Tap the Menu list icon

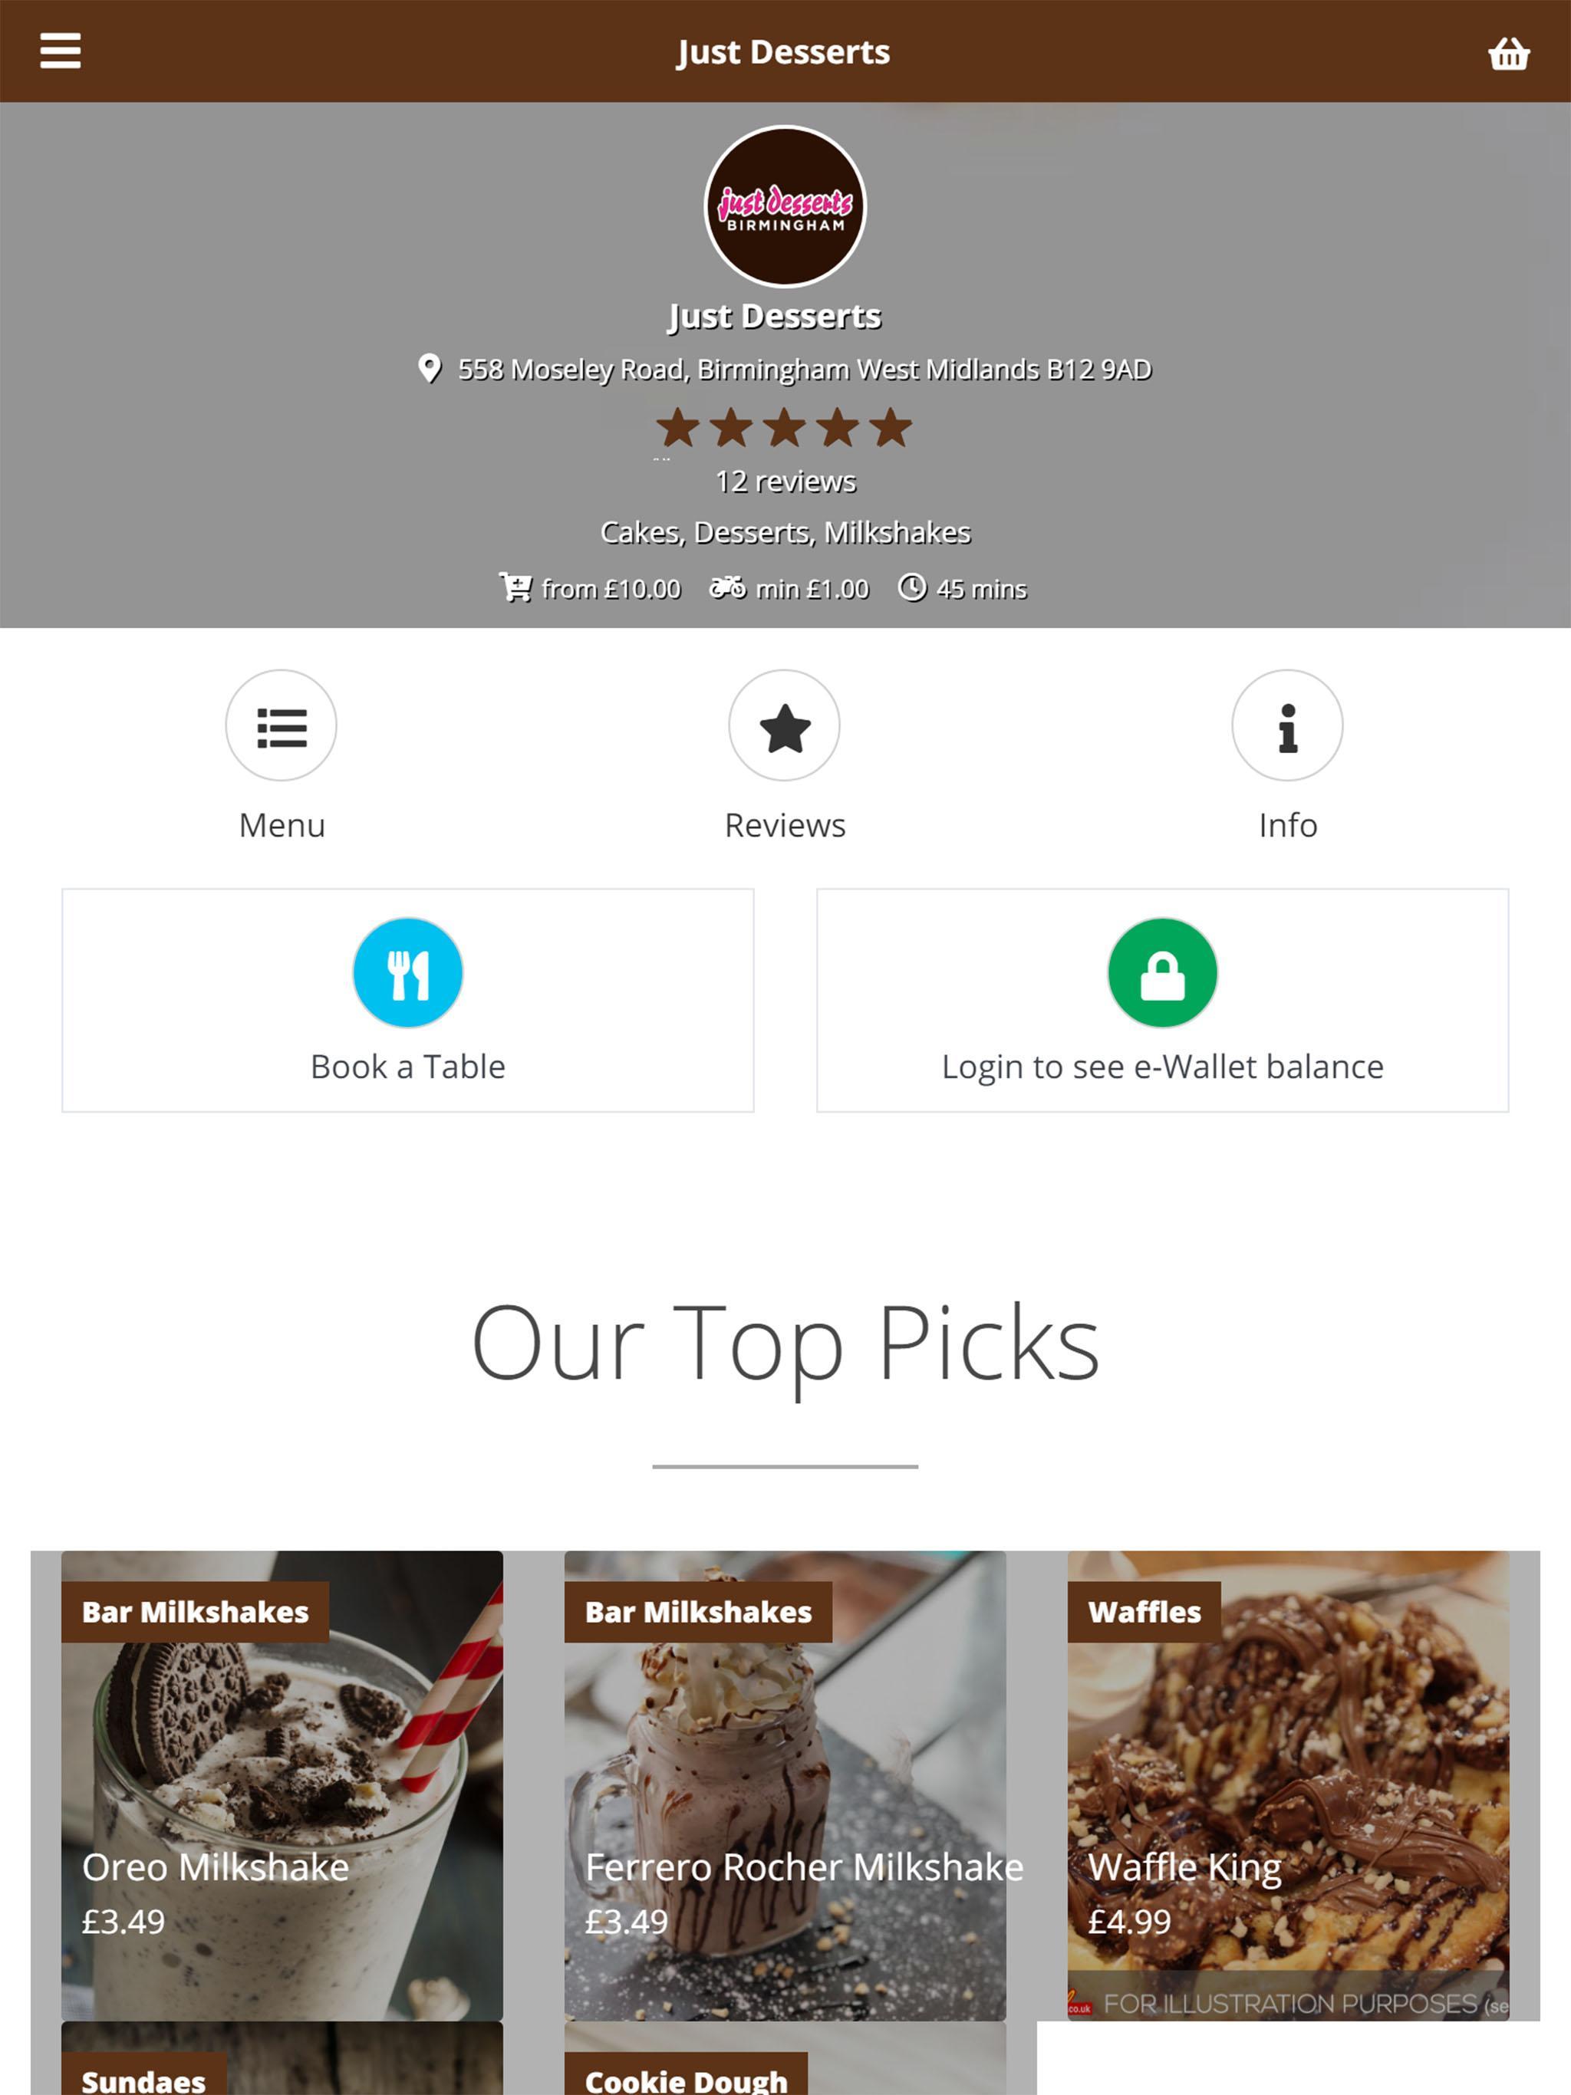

...

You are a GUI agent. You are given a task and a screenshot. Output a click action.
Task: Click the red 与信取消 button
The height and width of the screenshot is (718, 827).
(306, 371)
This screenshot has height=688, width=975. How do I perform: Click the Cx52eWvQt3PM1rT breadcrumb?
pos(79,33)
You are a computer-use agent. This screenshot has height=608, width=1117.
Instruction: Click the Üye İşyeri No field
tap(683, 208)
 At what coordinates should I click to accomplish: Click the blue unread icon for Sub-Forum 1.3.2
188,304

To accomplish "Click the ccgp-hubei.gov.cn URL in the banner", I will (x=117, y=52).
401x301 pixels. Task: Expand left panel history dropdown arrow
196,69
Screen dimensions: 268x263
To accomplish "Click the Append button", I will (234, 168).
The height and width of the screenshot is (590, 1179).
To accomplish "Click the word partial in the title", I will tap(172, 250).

▸ **Problem to work on**
Wherever a line in the records contains the word "agent", copy that line.

▸ **Task response**
You are a GUI agent. You are given a task and a screenshot. Output a click action.
You are a computer-use agent. This screenshot has height=608, width=1117.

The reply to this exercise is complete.